■ **WHAT YOU SHOULD DO**: In the data below, begin at the line with "The height and" and stop after the line with "the chevron arrow"; output those lines exactly and no pictures.

■ **INFORMATION**:
########################################

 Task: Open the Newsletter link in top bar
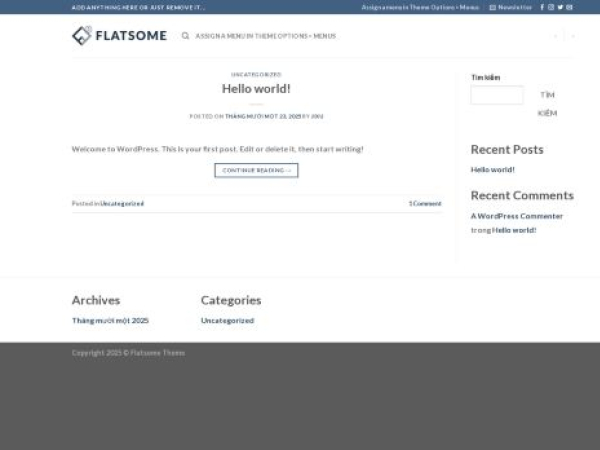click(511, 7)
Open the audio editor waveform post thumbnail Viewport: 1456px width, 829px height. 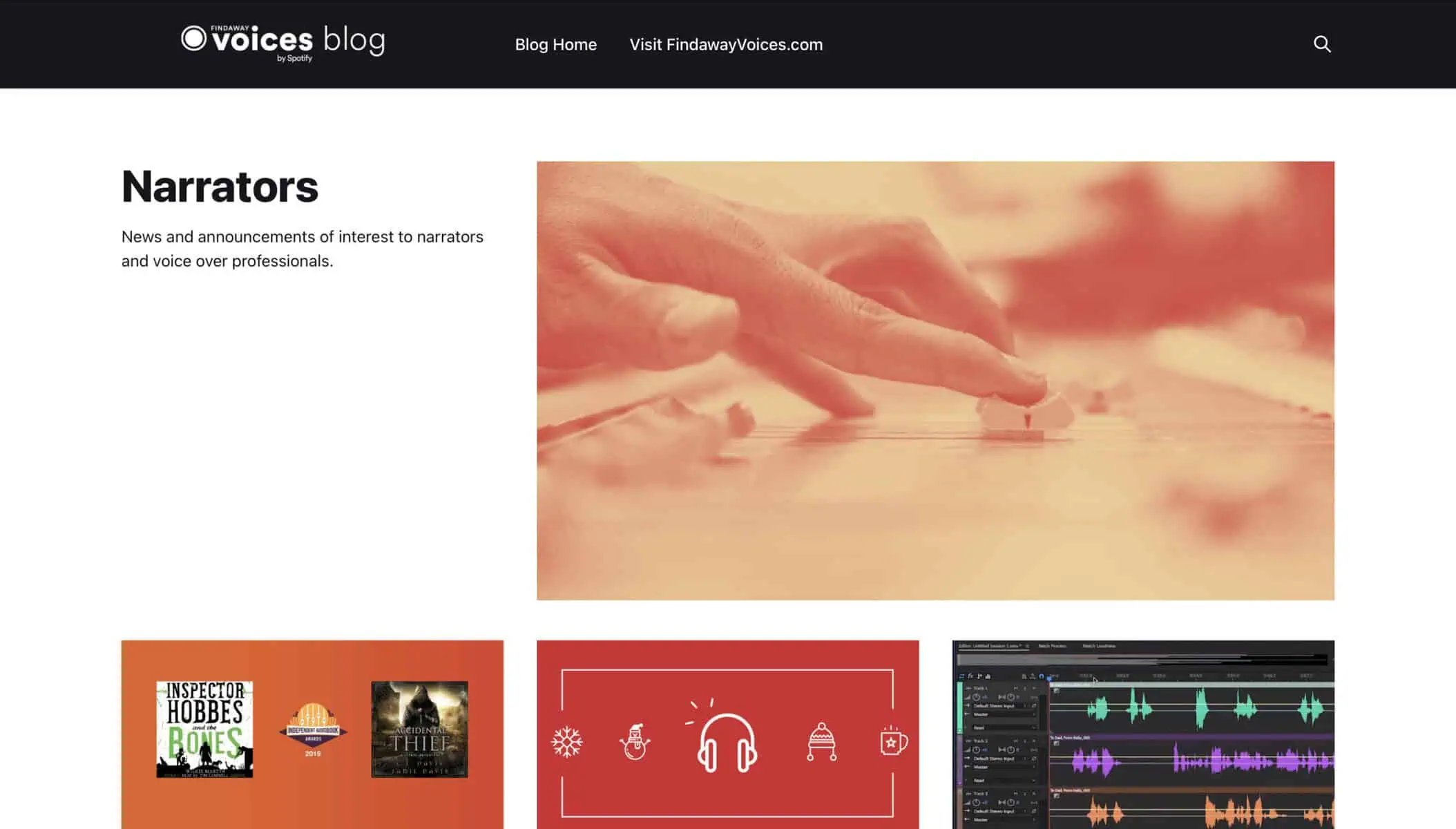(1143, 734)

########################################

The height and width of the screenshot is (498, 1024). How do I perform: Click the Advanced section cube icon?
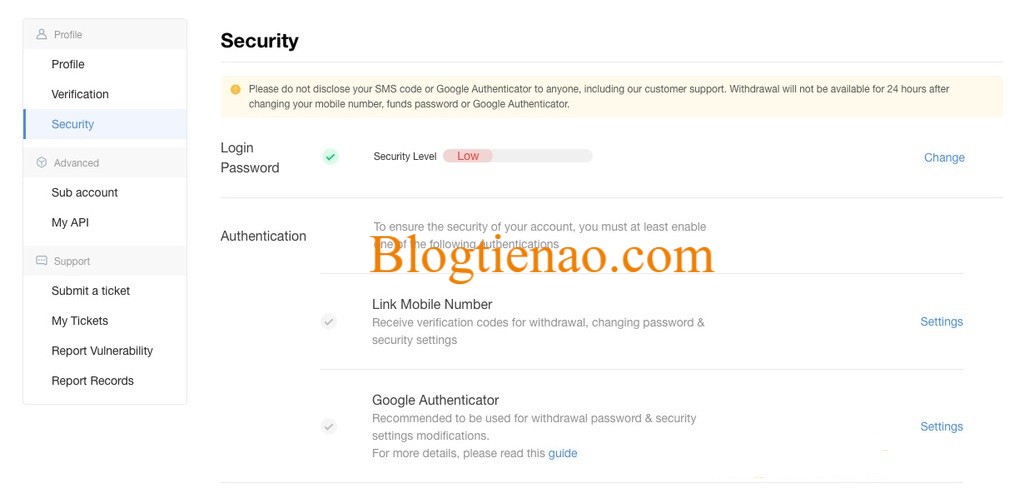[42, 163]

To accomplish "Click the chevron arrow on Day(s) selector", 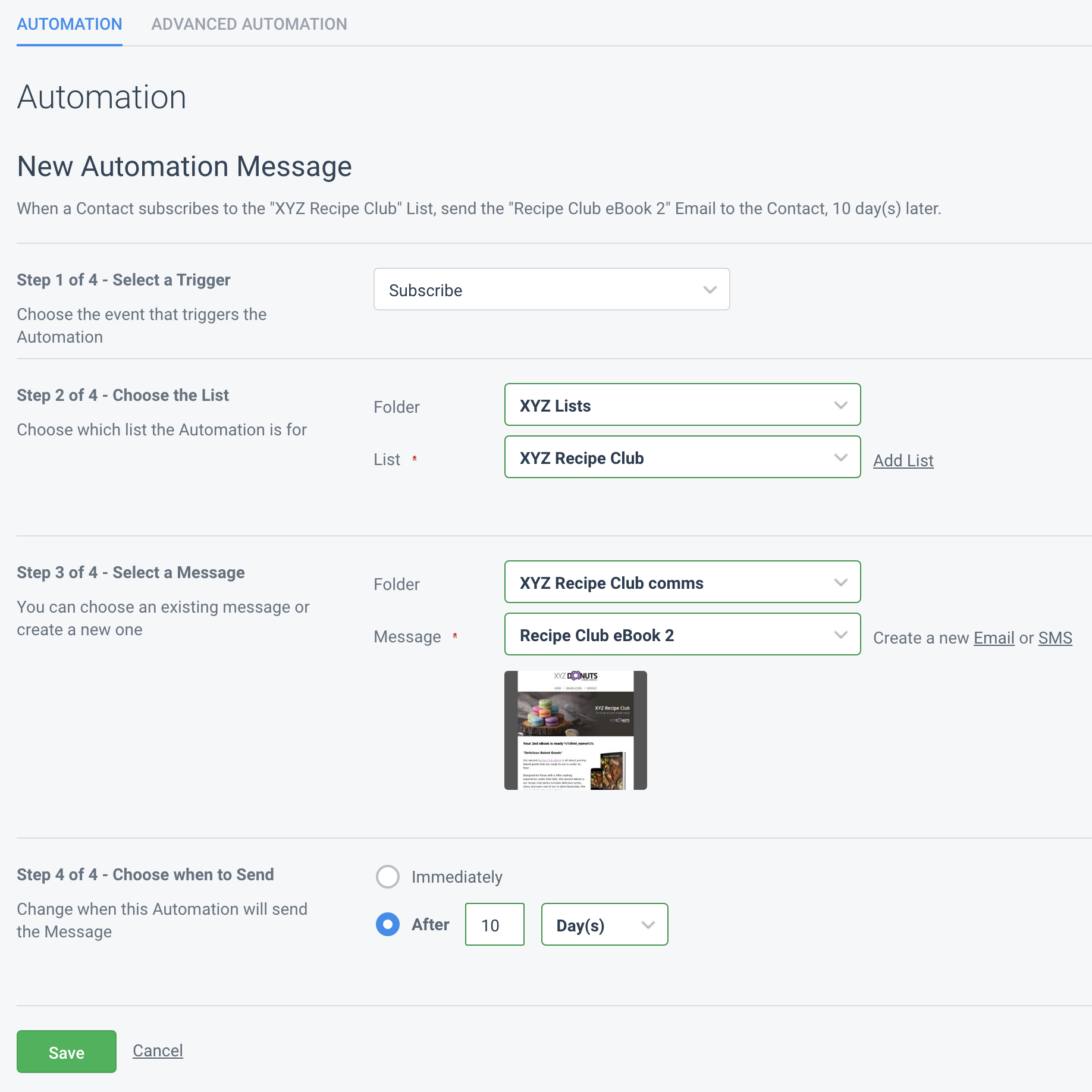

########################################

■ **SOLUTION TO THIS PROBLEM**:
The height and width of the screenshot is (498, 1024). How do I perform: Click the Advanced section cube icon?
[42, 163]

To accomplish "Click the chevron arrow on Day(s) selector", 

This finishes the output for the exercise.